EXERCISE REQUIREMENTS: Starting with the line that contains "The image size is (950, 438)." and going on through the line that contains "center [648, 386].", write those lines out again with "coordinates" changed to "position" and nothing else altered.

SOURCE DATA:
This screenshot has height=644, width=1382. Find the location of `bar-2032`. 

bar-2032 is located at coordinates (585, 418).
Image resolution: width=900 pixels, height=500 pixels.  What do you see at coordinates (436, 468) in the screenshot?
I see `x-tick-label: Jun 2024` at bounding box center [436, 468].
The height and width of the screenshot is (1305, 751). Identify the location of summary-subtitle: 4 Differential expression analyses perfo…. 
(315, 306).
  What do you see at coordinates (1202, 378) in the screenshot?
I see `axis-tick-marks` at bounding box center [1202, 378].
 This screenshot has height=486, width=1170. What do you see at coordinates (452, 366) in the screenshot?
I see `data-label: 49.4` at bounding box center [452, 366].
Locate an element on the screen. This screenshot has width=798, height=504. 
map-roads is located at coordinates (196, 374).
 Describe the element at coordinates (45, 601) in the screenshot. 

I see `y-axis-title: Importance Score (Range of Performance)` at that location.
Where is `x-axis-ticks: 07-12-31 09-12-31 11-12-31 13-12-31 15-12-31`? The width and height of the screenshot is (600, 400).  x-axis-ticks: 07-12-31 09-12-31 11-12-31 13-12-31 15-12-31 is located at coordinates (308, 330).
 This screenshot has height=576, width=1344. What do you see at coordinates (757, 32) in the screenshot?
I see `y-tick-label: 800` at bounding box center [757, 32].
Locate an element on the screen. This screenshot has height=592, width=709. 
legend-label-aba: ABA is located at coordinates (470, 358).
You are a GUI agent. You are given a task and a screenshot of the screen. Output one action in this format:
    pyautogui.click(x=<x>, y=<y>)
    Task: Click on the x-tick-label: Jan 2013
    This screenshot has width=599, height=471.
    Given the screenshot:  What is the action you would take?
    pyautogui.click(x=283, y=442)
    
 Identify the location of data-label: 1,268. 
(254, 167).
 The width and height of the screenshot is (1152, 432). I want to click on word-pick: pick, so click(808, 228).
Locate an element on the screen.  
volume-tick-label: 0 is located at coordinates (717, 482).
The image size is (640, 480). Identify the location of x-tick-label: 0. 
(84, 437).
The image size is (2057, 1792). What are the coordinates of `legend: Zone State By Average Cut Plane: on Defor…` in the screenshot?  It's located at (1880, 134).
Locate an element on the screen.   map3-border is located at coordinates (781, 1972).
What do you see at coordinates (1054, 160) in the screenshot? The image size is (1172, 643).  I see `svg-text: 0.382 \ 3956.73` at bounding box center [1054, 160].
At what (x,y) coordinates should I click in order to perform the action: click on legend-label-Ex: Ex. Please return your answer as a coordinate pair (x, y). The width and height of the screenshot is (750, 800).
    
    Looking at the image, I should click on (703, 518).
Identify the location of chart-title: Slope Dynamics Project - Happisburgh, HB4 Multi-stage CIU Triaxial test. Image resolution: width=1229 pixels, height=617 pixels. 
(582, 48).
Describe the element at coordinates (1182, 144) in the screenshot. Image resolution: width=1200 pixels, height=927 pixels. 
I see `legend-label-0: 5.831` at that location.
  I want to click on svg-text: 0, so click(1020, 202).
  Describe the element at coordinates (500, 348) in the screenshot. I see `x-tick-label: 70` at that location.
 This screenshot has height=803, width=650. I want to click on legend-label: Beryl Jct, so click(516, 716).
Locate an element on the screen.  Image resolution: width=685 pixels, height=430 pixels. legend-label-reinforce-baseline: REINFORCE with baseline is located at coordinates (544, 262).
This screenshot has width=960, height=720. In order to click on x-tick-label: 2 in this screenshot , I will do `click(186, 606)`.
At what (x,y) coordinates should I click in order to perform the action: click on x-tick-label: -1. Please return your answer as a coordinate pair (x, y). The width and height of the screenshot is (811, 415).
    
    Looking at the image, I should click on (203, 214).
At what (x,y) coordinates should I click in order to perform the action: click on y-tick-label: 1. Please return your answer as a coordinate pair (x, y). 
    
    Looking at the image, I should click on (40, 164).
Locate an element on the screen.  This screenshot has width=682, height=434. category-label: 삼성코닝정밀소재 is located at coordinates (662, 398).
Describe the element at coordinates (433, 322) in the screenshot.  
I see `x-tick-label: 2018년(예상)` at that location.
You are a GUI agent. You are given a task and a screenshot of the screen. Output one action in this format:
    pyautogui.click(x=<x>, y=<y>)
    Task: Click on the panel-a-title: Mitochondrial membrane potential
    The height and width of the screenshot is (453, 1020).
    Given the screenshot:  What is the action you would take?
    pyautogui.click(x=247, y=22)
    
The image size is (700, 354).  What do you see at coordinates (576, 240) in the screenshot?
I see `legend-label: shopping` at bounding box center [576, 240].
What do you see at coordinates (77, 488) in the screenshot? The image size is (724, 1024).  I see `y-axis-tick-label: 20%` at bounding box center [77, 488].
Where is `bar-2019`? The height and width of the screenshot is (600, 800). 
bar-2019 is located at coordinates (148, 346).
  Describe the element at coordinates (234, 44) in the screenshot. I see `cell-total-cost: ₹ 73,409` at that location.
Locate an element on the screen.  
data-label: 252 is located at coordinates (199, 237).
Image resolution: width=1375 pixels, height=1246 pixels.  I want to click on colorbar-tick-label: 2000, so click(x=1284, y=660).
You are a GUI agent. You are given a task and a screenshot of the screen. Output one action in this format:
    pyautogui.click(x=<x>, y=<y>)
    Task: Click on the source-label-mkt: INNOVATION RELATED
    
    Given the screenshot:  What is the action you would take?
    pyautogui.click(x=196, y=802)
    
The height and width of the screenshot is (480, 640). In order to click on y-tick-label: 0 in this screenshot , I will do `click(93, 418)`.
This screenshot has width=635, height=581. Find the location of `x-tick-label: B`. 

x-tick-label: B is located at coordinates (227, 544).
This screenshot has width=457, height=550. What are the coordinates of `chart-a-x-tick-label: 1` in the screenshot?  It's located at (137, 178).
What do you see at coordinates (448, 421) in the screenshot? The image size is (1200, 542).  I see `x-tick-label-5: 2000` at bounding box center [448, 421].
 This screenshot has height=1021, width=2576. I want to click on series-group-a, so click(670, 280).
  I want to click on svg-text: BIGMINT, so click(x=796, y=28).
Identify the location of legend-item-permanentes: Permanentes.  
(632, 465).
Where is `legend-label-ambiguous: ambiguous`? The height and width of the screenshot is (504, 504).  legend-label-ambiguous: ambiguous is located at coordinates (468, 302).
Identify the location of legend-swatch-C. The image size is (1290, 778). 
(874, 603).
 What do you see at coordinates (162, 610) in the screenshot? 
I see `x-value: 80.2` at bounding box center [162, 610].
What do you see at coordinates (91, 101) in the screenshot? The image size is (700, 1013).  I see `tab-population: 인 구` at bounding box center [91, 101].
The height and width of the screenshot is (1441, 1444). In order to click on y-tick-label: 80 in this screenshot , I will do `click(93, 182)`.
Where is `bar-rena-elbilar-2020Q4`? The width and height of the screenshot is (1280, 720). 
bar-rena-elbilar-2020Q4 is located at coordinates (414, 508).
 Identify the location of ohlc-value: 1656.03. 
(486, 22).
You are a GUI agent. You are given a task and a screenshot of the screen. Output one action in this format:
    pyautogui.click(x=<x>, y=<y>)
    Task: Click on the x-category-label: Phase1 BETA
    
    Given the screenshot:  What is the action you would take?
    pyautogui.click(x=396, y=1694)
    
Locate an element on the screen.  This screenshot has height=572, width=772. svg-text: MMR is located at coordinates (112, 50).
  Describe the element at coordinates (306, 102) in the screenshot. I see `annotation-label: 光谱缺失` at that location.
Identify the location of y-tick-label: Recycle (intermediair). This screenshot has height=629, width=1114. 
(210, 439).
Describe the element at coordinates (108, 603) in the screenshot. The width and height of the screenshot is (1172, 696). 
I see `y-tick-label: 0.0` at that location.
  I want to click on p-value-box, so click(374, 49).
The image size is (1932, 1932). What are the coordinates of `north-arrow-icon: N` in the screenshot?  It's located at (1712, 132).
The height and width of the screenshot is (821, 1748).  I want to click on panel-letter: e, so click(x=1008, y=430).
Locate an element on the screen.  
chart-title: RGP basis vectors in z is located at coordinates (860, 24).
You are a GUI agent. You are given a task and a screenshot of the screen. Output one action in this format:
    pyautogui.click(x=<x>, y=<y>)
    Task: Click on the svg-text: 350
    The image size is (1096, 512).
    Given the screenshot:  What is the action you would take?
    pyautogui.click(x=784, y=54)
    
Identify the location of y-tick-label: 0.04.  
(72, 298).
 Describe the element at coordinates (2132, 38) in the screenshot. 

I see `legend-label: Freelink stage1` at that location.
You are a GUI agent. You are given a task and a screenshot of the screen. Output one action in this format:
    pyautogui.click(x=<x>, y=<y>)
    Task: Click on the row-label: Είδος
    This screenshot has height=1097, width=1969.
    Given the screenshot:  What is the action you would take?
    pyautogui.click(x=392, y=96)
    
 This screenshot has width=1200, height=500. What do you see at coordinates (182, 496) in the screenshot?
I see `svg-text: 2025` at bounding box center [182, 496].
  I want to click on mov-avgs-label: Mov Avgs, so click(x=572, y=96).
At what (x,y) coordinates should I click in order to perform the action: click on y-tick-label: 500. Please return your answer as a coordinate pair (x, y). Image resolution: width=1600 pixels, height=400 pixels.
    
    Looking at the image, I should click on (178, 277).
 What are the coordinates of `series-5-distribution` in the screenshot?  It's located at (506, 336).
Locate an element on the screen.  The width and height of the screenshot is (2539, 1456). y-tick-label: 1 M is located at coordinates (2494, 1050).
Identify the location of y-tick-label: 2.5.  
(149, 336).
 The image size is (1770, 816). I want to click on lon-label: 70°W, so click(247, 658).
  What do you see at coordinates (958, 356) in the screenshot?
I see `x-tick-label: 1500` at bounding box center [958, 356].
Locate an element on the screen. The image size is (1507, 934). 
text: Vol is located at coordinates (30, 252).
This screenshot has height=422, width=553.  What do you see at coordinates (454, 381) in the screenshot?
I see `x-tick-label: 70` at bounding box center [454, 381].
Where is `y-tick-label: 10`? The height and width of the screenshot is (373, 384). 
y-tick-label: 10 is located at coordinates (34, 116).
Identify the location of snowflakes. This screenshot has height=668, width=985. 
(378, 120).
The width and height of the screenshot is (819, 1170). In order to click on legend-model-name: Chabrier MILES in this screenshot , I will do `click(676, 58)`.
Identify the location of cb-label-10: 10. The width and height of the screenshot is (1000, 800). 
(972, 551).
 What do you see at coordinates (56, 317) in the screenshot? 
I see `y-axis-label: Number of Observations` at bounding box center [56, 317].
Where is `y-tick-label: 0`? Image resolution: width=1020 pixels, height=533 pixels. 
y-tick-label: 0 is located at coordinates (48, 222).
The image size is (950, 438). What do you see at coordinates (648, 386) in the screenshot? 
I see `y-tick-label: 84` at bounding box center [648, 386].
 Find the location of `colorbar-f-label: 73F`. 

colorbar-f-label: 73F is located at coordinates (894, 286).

COMPLETED TASK:
The image size is (950, 438). What do you see at position (648, 386) in the screenshot? 
I see `y-tick-label: 84` at bounding box center [648, 386].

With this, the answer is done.